Issue after upgrade to 7.2.3

The issue is tracked here:
https://bugzilla.proxmox.com/show_bug.cgi?id=4033

we have a new pve-kernel-5.15.35-1-pve package on the pvetest repository, which contains a commit that should fix the issue with QNAPs nfs-server implementation

would be great if you could try this kernel (and remove the workaround with setting the nfs-version beforehand)

Thanks!
 
  • Like
Reactions: StreetPiet
  • Like
Reactions: Stoiko Ivanov
For the record, the package version for the pve-kernel-5.15.35-1-pve package needs to be 5.15.35-2 for the fix.
As can be read here: https://forum.proxmox.com/threads/proxmox-ve-7-2-released.108970/post-468736
kernel pve-kernel-5.15.30-2-pve does not fix the issue.
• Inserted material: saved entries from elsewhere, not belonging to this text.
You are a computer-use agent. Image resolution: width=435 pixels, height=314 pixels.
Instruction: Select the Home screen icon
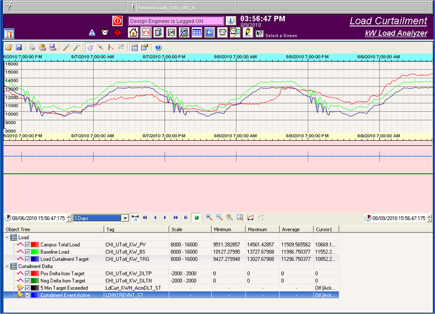coord(132,33)
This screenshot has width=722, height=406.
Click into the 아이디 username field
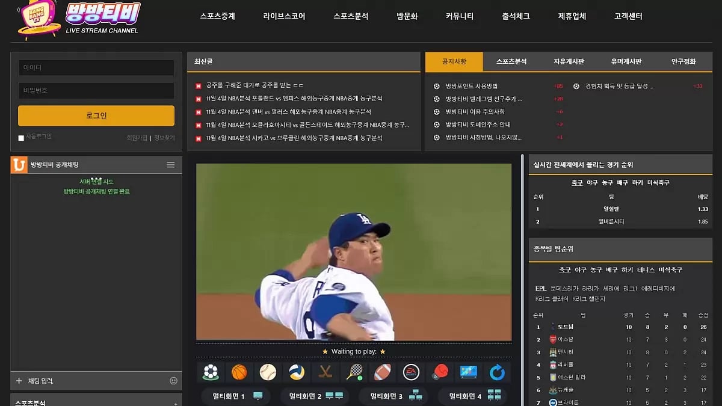[96, 68]
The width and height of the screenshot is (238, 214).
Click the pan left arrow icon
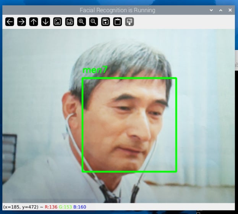10,22
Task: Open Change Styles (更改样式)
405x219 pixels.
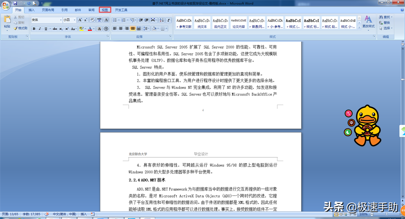Action: 368,22
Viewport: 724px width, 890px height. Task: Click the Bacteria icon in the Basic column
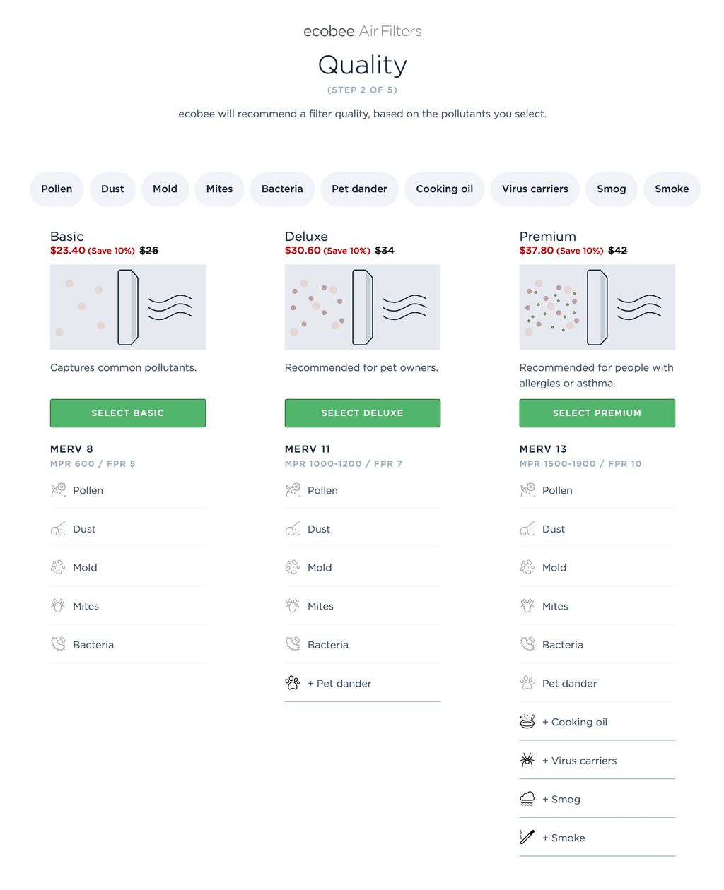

As a remark I have a Qnap which have a iscsi and nfs mount but have other storages as well but apparently if the Qnap mount fails the GUI freezes but under the hood everything works managing the cluster via CLI. For the record mounted with NFS version 4.2.
 
Last edited:
That's the wrong one though, .30-2 vs .35-1, only the latter includes a proposed fix and is only available in pvetest at the moment.
Sorry, missed that info ;-)

New information:
Only problems with NFS mounts to Qnap.
NFSv4.2 does not work
NFSv4.1 does not work
NFSv4.0 work
NFSv3 does not work.
 
Sorry, missed that info ;-)

New information:
Only problems with NFS mounts to Qnap.
NFSv4.2 does not work
NFSv4.1 does not work
NFSv4.0 work
NFSv3 does not work.
A question: Is it the optimal way that mounts should be blocking?
Would it not be better if mounts was not blocking and used a timeout instead and in case mount observed timeout refuse starting VM's/PCT's with block devices on these mounts?
 
Confirmed: I have the same problem after the upgrade, and I'm also using a Qnap NFS share file system.
 
Would it not be better if mounts was not blocking and used a timeout instead and in case mount observed timeout refuse starting VM's/PCT's with block devices on these mounts?
There is, but as mentioned elsewhere, those processes are in uninterruptible sleep, and no timeout will help you there, as well, it just cannot be interrupted. There are ideas on how to improve on that, but it isn't trivial and would change existing architecture quite a bit.
 
We got enough reports on QNAP NFS shares not working, thanks for that. What we would now appreciate is someone testing the new kernel from pvetest that got a proposed potential fix for this and disable the NFS version pinning to see if it works, feedback on that would allow us to provide the solution for more people faster, at least if it indeeed fixes it.
 
Confirmed: I had the same Problems with a QNAP TS-1677XU-RP after a Update from Proxmox 7.1-12 to 7.2-3

mounting NFS V4.0 by hand worked.
activating the test package-repository and upgrading the pve-kernel package also worked.
 
  • Like
Reactions: Stoiko Ivanov
We got enough reports on QNAP NFS shares not working, thanks for that. What we would now appreciate is someone testing the new kernel from pvetest that got a proposed potential fix for this and disable the NFS version pinning to see if it works, feedback on that would allow us to provide the solution for more people faster, at least if it indeeed fixes it.
After update to kernel 5.15.35-2 problems with QNAP share are gone. Good work ;).
 
After upgrading from 6.4 to 7.2 on a Dell T320 the OS will not boot while VT is active in the BIOS. I also did tests installing 7.2 directly, it only works when the bios VT is off.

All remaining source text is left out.